Let’s look at a deeper analysis of different query types:

Web Search Queries:

— MRR is higher with hybrid search with alpha=0.2/0.6 based on with/ without rerankers irrespective of single/ multiple documents indexing.

— The Hit rate is higher with alpha=1.0 for both single/ multiple documents indexing and with/ without rerankers.

Concept Seeking Queries:

— MRR and Hit Rate are higher with hybrid search (with different alpha values) in Multiple documents indexing.

— MRR and Hit Rate are higher at Alpha=0.0 indicating keyword search works better in Single document indexing. Should be noted that MRR has different behavior with and without reranking.

Fact Seeking Queries

— MRR and Hit Rate are higher with Hybrid search with/ without reranker in Multiple documents indexing.

— MRR and Hit Rate are higher with hybrid search with reranker and keyword search (alpha=0.0) is better without reranker in single documents indexing.

Keyword Queries

— MRR and Hit Rate are higher with Hybrid search with/ without reranker in Multiple documents indexing.

— MRR and Hit Rate are higher with hybrid search with reranker and keyword search is better without reranker in single documents indexing. (though MRR is slightly higher with alpha=0.2)

Queries With Misspellings

— MRR and Hit Rate are higher with Hybrid search with/ without reranker in single and multiple documents indexing. (Though in some cases hybrid search with alpha=1.0 wins).

— This also demonstrates that vector search performs better with misspelled queries, as keyword searches lose effectiveness in such cases.

Exact Sub-string Searches

— MRR and Hit Rate are higher with Keyword search with/ without reranker in Single documents indexing and without reranker in multiple documents indexing.

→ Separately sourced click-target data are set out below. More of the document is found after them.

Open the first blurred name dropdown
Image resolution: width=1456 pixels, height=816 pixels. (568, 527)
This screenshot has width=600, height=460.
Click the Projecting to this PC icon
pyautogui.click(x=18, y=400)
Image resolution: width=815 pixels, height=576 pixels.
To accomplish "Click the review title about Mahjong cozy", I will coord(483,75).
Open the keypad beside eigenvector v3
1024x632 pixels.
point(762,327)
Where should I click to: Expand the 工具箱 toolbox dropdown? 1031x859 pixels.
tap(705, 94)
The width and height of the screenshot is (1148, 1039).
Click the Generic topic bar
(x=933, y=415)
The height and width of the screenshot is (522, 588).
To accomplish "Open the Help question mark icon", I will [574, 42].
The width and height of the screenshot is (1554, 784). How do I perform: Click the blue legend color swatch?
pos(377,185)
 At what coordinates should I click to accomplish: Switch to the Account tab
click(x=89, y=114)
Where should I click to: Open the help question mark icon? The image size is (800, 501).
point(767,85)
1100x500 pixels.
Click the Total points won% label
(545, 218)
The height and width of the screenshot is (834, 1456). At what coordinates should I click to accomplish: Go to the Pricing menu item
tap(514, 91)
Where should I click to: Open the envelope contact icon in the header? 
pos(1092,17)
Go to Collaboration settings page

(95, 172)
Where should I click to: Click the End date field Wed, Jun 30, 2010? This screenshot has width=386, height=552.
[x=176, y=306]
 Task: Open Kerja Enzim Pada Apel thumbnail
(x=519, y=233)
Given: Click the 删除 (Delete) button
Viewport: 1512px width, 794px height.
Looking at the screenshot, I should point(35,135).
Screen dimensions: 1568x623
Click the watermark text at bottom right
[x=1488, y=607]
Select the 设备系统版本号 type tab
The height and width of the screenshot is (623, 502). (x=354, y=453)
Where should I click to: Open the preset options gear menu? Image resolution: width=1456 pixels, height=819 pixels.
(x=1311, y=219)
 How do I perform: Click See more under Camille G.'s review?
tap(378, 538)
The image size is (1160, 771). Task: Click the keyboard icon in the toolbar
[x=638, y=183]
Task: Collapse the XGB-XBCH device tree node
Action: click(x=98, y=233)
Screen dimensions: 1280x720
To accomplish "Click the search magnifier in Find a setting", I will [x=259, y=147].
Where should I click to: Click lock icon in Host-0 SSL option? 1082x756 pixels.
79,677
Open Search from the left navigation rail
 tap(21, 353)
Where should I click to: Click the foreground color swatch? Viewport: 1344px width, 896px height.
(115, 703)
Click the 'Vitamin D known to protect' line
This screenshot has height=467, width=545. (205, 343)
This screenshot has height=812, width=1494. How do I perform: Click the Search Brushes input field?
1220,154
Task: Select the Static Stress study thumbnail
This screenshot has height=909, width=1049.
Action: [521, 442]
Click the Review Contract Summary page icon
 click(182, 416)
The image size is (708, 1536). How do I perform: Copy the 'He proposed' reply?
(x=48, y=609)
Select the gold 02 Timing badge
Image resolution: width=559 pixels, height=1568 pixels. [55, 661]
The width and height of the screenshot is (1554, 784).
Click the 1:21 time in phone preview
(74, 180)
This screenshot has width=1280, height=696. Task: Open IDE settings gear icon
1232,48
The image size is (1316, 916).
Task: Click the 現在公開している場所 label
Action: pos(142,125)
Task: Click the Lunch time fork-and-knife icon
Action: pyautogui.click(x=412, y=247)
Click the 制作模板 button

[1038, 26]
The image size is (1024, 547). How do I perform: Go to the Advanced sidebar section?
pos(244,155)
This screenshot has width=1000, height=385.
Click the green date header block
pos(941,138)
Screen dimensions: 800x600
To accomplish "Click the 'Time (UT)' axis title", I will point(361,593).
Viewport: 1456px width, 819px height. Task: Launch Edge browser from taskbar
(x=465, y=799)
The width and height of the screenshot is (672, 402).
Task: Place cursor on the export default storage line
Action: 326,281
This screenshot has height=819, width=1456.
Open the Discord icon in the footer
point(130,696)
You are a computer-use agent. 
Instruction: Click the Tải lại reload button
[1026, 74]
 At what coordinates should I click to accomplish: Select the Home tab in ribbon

— MRR and Hit Rate are higher with Hybrid search (alpha=0.4) with reranker in multiple documents indexing.

What’s Next?

In this blog post, we looked into the tuning of Alpha in a hybrid search system for a range of query types. It was interesting to see how the results varied when indexing either a single document or multiple documents. Going forward, you might consider experimenting with documents from diverse domains, employing different query lengths for various query types. Should you come across any noteworthy observations, we encourage you to share them with us in the comments. It would certainly be interesting to discuss these findings with the wider community.